## [TASK GOAL]
The entries shown below should be output exactly as they appear.

## [DATA]
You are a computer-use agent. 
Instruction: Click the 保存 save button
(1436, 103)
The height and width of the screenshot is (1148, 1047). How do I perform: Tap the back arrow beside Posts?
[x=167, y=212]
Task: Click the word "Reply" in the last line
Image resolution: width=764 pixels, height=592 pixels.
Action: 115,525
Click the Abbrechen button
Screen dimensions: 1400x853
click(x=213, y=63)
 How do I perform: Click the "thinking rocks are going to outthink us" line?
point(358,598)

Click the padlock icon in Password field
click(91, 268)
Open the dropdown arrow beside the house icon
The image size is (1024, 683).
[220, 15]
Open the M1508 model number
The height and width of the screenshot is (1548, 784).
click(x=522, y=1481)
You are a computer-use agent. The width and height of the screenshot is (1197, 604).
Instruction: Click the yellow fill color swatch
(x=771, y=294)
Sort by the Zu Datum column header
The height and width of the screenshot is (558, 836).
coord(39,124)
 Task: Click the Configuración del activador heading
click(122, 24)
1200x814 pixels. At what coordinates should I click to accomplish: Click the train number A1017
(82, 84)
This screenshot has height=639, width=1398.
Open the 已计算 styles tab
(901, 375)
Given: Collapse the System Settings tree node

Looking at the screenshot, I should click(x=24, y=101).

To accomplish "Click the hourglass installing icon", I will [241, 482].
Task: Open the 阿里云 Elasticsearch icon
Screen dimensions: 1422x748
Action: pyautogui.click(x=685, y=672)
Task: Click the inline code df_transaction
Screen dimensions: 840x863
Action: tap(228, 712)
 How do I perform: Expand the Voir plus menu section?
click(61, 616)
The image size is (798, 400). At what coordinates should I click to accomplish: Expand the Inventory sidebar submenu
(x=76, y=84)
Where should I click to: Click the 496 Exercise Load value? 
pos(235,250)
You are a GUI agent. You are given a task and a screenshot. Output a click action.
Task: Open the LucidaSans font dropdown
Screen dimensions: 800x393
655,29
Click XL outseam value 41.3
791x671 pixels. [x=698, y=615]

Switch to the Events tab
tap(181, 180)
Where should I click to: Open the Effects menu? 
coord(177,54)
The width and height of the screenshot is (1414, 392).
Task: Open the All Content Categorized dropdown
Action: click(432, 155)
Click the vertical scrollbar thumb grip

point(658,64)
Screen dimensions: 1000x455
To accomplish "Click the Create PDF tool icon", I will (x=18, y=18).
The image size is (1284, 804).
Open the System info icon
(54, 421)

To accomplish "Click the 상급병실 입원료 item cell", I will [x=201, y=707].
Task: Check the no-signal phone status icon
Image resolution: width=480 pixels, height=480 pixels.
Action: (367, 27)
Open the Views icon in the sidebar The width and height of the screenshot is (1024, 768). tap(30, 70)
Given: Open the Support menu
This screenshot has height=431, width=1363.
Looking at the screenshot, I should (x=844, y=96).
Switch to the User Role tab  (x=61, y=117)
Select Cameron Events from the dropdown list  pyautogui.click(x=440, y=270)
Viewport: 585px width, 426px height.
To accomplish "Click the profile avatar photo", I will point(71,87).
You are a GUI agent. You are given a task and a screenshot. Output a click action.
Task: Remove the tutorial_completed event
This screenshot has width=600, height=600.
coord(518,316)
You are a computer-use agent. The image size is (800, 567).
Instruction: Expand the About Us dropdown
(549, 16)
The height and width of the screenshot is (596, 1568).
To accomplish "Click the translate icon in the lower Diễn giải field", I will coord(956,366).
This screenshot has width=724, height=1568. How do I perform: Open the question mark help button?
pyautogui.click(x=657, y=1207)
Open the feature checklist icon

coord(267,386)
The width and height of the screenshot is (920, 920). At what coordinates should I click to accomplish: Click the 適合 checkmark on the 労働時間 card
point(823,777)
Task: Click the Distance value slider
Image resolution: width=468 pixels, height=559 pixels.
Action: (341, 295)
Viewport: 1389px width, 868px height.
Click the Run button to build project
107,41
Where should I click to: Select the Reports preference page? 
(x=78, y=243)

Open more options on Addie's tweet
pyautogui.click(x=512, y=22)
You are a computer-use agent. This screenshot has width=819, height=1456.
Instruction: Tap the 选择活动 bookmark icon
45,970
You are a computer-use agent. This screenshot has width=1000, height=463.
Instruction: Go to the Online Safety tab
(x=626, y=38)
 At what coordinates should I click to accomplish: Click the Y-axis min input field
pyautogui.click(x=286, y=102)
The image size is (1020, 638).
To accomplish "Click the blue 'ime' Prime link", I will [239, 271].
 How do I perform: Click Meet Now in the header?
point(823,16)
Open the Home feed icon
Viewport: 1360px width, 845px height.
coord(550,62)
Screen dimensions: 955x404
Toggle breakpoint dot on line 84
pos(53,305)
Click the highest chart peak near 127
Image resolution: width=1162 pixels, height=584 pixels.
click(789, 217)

## [ANSWER SPACE]
You are a computer-use agent. 
Instruction: Click the 保存 save button
(1436, 103)
The height and width of the screenshot is (1148, 1047). How do I perform: Tap the back arrow beside Posts?
[x=167, y=212]
Task: Click the word "Reply" in the last line
Image resolution: width=764 pixels, height=592 pixels.
Action: 115,525
Click the Abbrechen button
Screen dimensions: 1400x853
click(x=213, y=63)
 How do I perform: Click the "thinking rocks are going to outthink us" line?
point(358,598)

Click the padlock icon in Password field
click(91, 268)
Open the dropdown arrow beside the house icon
The image size is (1024, 683).
[220, 15]
Open the M1508 model number
The height and width of the screenshot is (1548, 784).
click(x=522, y=1481)
You are a computer-use agent. The width and height of the screenshot is (1197, 604).
Instruction: Click the yellow fill color swatch
(x=771, y=294)
Sort by the Zu Datum column header
The height and width of the screenshot is (558, 836).
coord(39,124)
 Task: Click the Configuración del activador heading
click(122, 24)
1200x814 pixels. At what coordinates should I click to accomplish: Click the train number A1017
(82, 84)
This screenshot has height=639, width=1398.
Open the 已计算 styles tab
(901, 375)
Given: Collapse the System Settings tree node

Looking at the screenshot, I should click(x=24, y=101).

To accomplish "Click the hourglass installing icon", I will [241, 482].
Task: Open the 阿里云 Elasticsearch icon
Screen dimensions: 1422x748
Action: pyautogui.click(x=685, y=672)
Task: Click the inline code df_transaction
Screen dimensions: 840x863
Action: tap(228, 712)
 How do I perform: Expand the Voir plus menu section?
click(61, 616)
The image size is (798, 400). At what coordinates should I click to accomplish: Expand the Inventory sidebar submenu
(x=76, y=84)
Where should I click to: Click the 496 Exercise Load value? 
pos(235,250)
You are a GUI agent. You are given a task and a screenshot. Output a click action.
Task: Open the LucidaSans font dropdown
Screen dimensions: 800x393
655,29
Click XL outseam value 41.3
791x671 pixels. [x=698, y=615]

Switch to the Events tab
tap(181, 180)
Where should I click to: Open the Effects menu? 
coord(177,54)
The width and height of the screenshot is (1414, 392).
Task: Open the All Content Categorized dropdown
Action: click(432, 155)
Click the vertical scrollbar thumb grip

point(658,64)
Screen dimensions: 1000x455
To accomplish "Click the Create PDF tool icon", I will (x=18, y=18).
The image size is (1284, 804).
Open the System info icon
(54, 421)

To accomplish "Click the 상급병실 입원료 item cell", I will [x=201, y=707].
Task: Check the no-signal phone status icon
Image resolution: width=480 pixels, height=480 pixels.
Action: (367, 27)
Open the Views icon in the sidebar The width and height of the screenshot is (1024, 768). tap(30, 70)
Given: Open the Support menu
This screenshot has height=431, width=1363.
Looking at the screenshot, I should (x=844, y=96).
Switch to the User Role tab  (x=61, y=117)
Select Cameron Events from the dropdown list  pyautogui.click(x=440, y=270)
Viewport: 585px width, 426px height.
To accomplish "Click the profile avatar photo", I will point(71,87).
You are a GUI agent. You are given a task and a screenshot. Output a click action.
Task: Remove the tutorial_completed event
This screenshot has width=600, height=600.
coord(518,316)
You are a computer-use agent. The image size is (800, 567).
Instruction: Expand the About Us dropdown
(549, 16)
The height and width of the screenshot is (596, 1568).
To accomplish "Click the translate icon in the lower Diễn giải field", I will coord(956,366).
This screenshot has width=724, height=1568. How do I perform: Open the question mark help button?
pyautogui.click(x=657, y=1207)
Open the feature checklist icon

coord(267,386)
The width and height of the screenshot is (920, 920). At what coordinates should I click to accomplish: Click the 適合 checkmark on the 労働時間 card
point(823,777)
Task: Click the Distance value slider
Image resolution: width=468 pixels, height=559 pixels.
Action: (341, 295)
Viewport: 1389px width, 868px height.
Click the Run button to build project
107,41
Where should I click to: Select the Reports preference page? 
(x=78, y=243)

Open more options on Addie's tweet
pyautogui.click(x=512, y=22)
You are a computer-use agent. This screenshot has width=819, height=1456.
Instruction: Tap the 选择活动 bookmark icon
45,970
You are a computer-use agent. This screenshot has width=1000, height=463.
Instruction: Go to the Online Safety tab
(x=626, y=38)
 At what coordinates should I click to accomplish: Click the Y-axis min input field
pyautogui.click(x=286, y=102)
The image size is (1020, 638).
To accomplish "Click the blue 'ime' Prime link", I will [239, 271].
 How do I perform: Click Meet Now in the header?
point(823,16)
Open the Home feed icon
Viewport: 1360px width, 845px height.
coord(550,62)
Screen dimensions: 955x404
Toggle breakpoint dot on line 84
pos(53,305)
Click the highest chart peak near 127
Image resolution: width=1162 pixels, height=584 pixels.
click(789, 217)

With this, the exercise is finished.